JesseClifton comments on My current thoughts on MIRI's "highly reliable agent design" work - Effective Altruism Forum

You are viewing a comment permalink. View the original post to see all comments and the full post content.

Comments (57)

You are viewing a single comment's thread.

Comment author: JesseClifton 07 July 2017 10:13:46PM 1 point [-]

Great piece, thank you.

Regarding "learning to reason from humans", to what extent do you think having good models of human preferences is a prerequisite for powerful (and dangerous) general intelligence?

Of course, the motivation to act on human preferences is another matter - but I wonder if at least the capability comes by default?

Comment author: Daniel_Dewey 10 July 2017 07:30:27PM 0 points [-]

My guess is that the capability is extremely likely, and the main difficulties are motivation and reliability of learning (since in other learning tasks we might be satisfied with lower reliability that gets better over time, but in learning human preferences unreliable learning could result in a lot more harm).

Comment author: WillPearson 09 July 2017 10:07:31AM 0 points [-]

My own 2 cents.

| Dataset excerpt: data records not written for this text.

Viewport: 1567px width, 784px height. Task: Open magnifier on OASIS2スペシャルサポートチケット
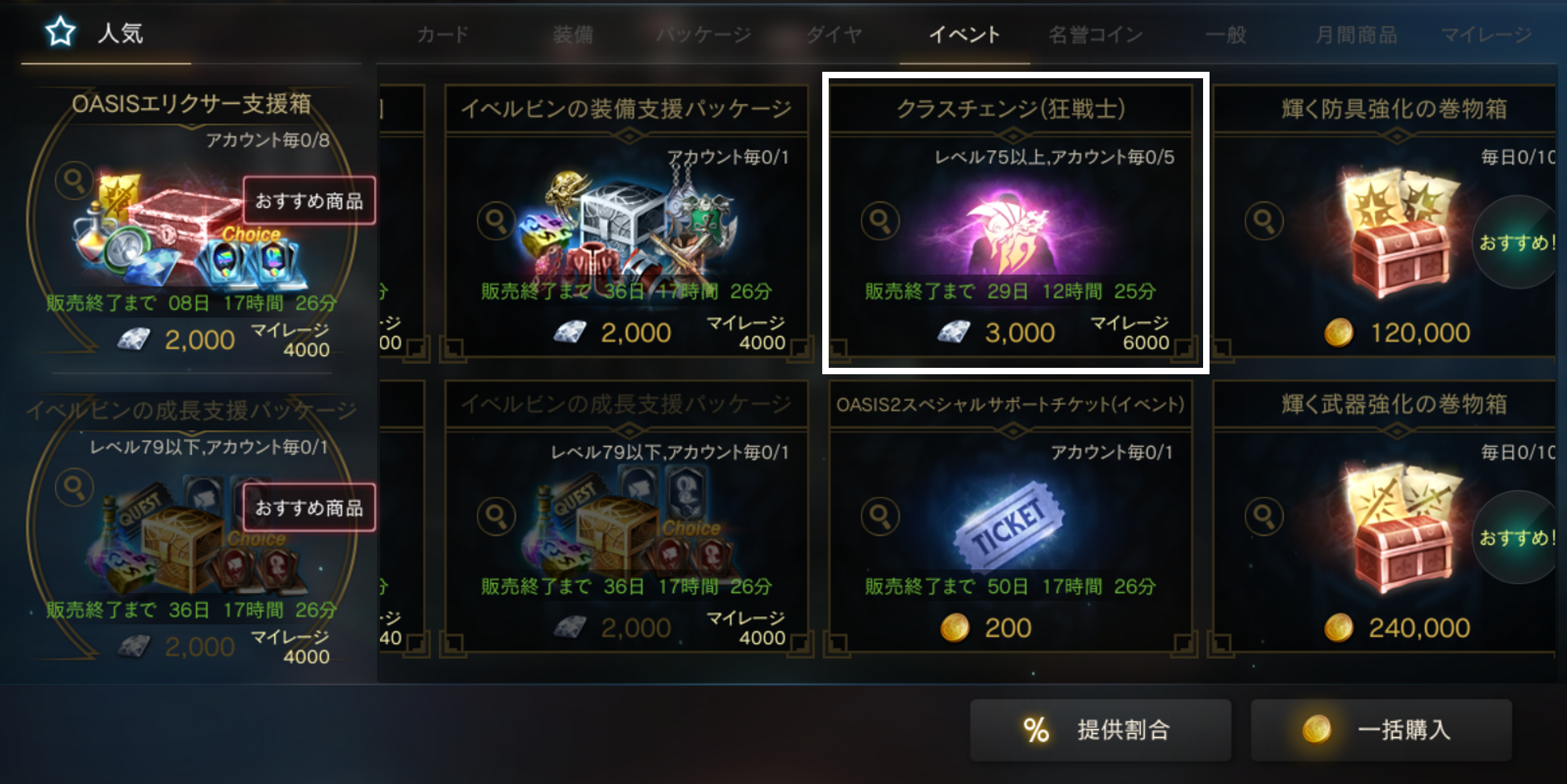880,516
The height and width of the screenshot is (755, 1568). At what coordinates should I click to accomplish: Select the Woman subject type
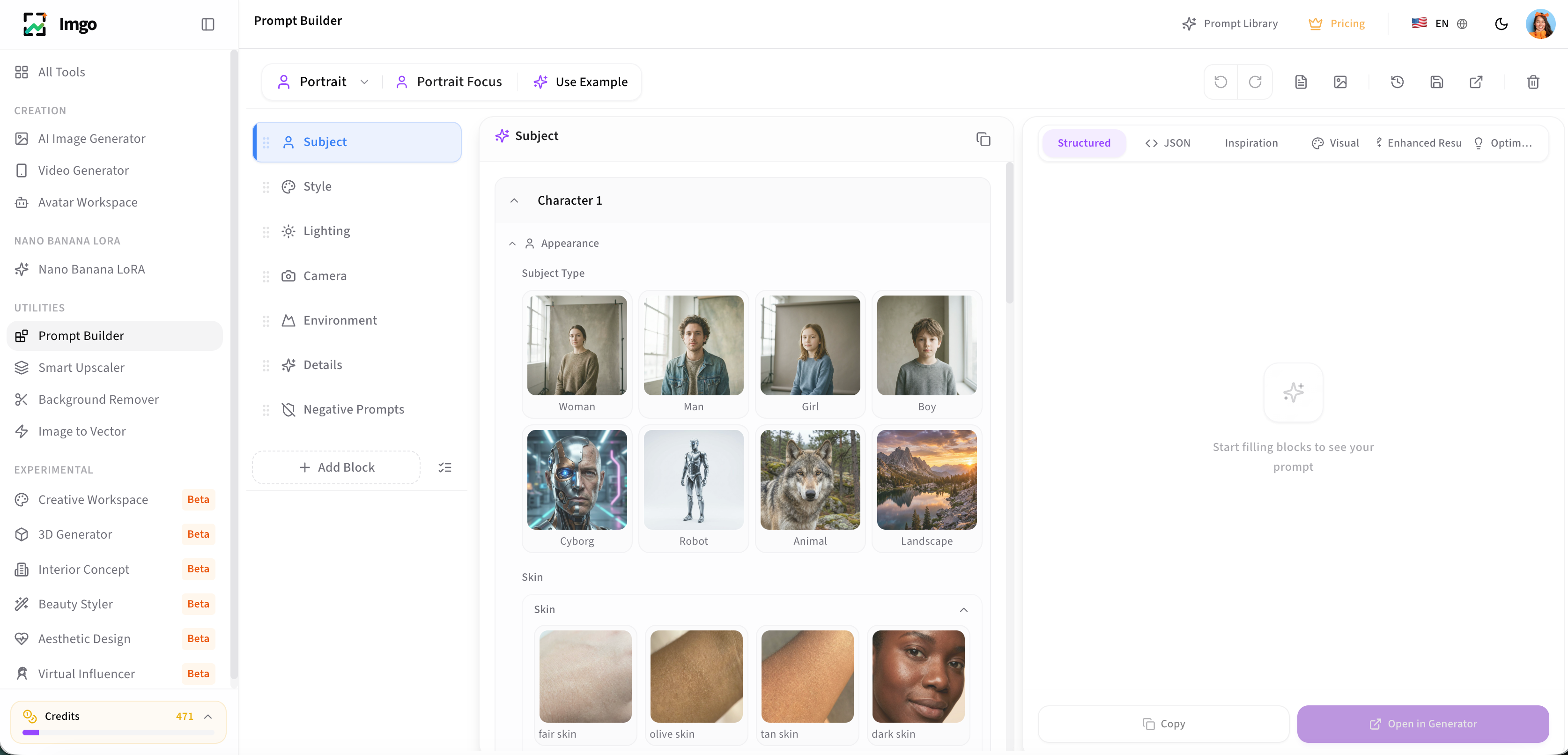click(x=577, y=353)
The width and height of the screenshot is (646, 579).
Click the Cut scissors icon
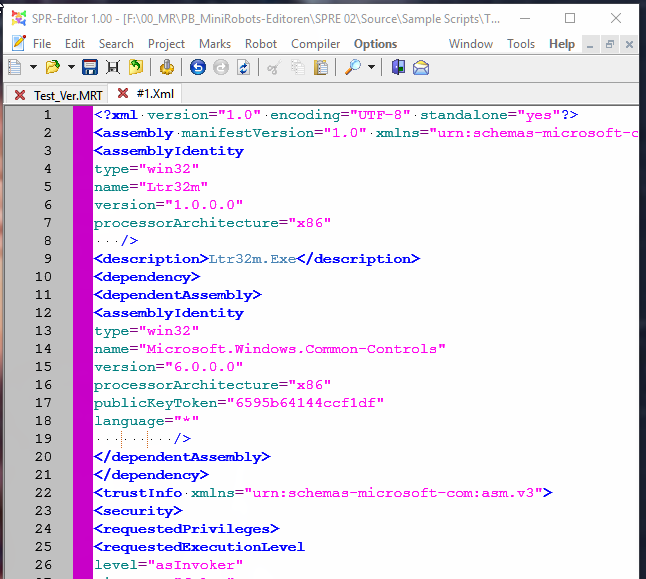271,67
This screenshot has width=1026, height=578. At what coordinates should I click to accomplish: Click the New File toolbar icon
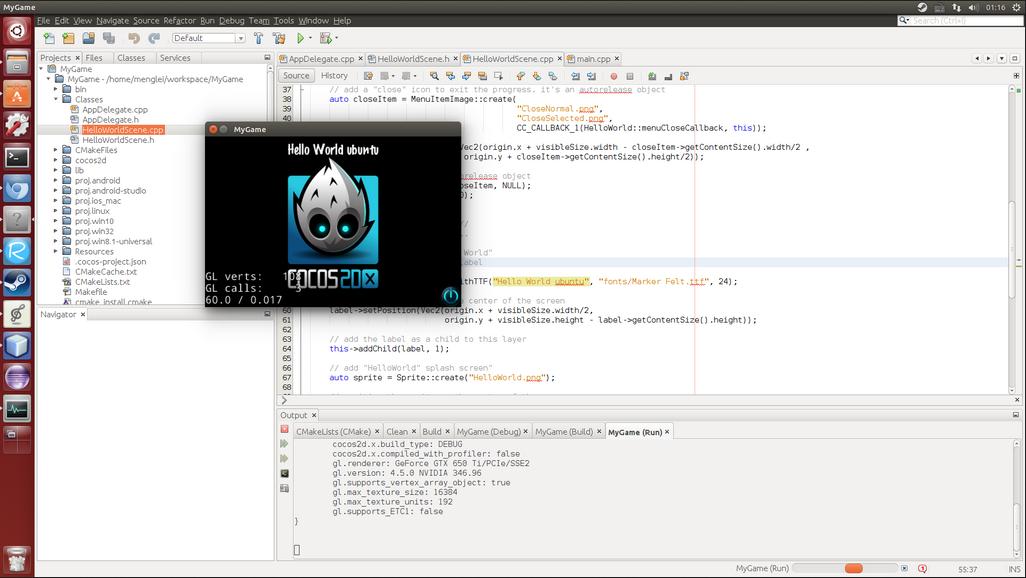[x=48, y=38]
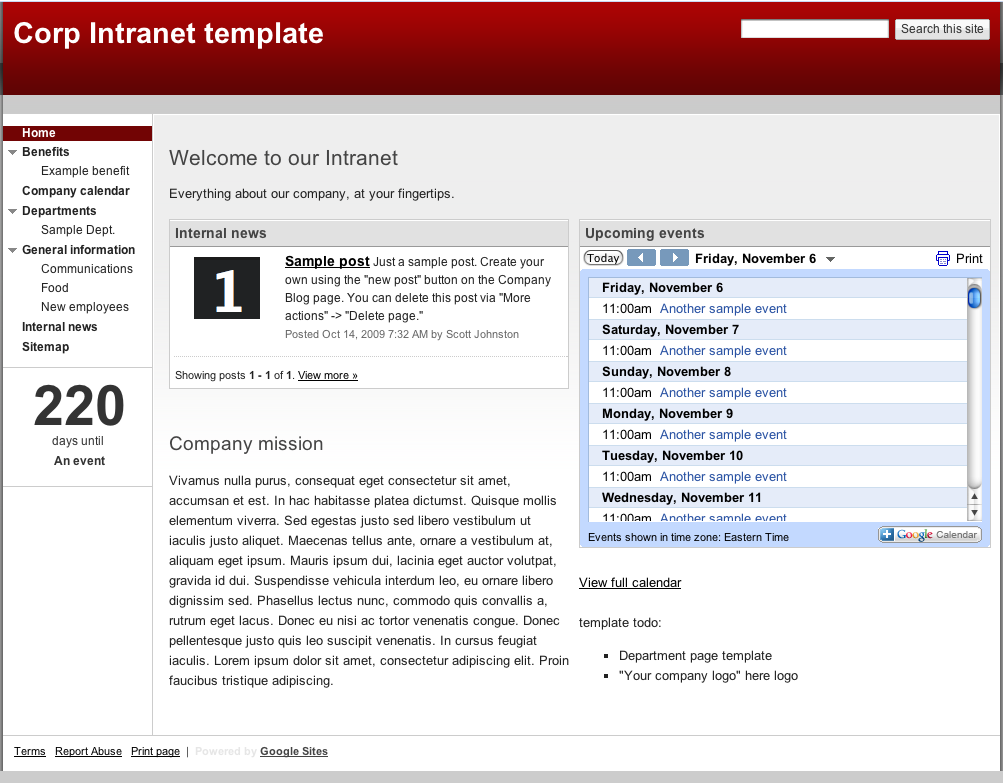This screenshot has width=1003, height=783.
Task: Open the date dropdown next to Friday, November 6
Action: coord(830,259)
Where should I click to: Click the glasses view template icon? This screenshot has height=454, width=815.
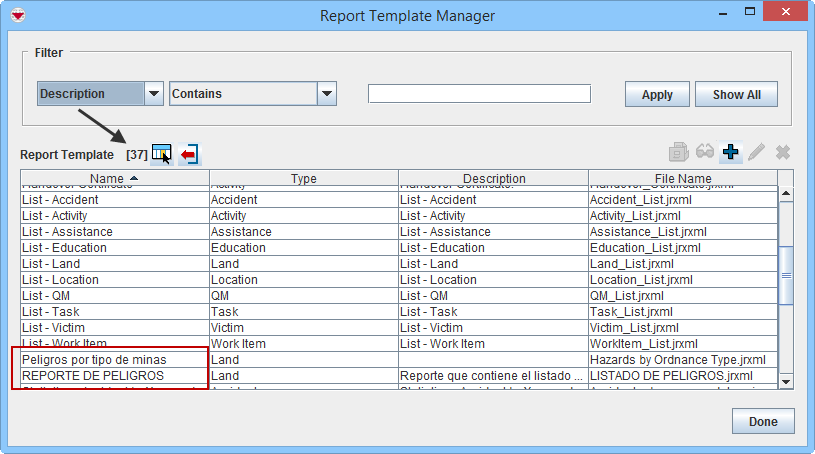click(705, 152)
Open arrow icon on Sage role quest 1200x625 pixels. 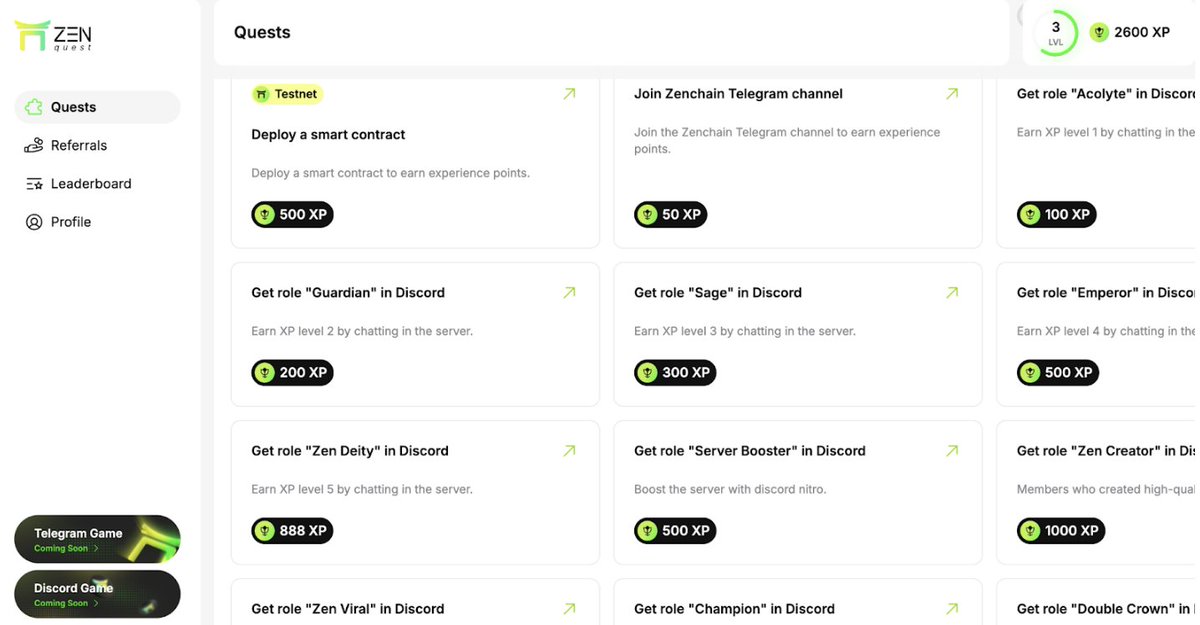pos(952,293)
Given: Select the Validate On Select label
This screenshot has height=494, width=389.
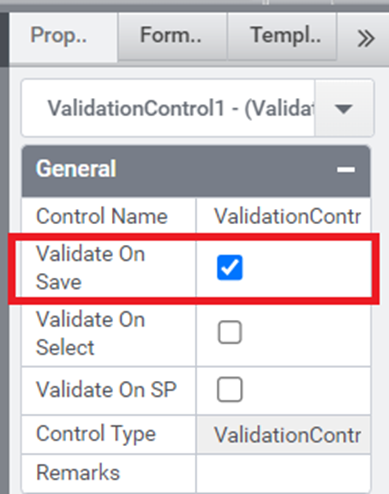Looking at the screenshot, I should 91,333.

It depends a bit what form of general intelligence is made first. There are at least two possible models.

  1. Super intelligent agent with a specified goal
  2. External brain lobe

With the first you need to be able to specify a human preferences in the form of a goal. Which enables it to pick the right actions.

The external brain lobe would start not very powerful and not come with any explicit goals but would be hooked into the human motivational system and develop goals shaped by human preferences.

HRAD is explicitly about the first. I would like both to be explored.

Comment author: JesseClifton 09 July 2017 05:17:07PM *  0 points [-]

Right, I'm asking how useful or dangerous your (1) could be if it didn't have very good models of human psychology - and therefore didn't understand things like "humans don't want to be killed".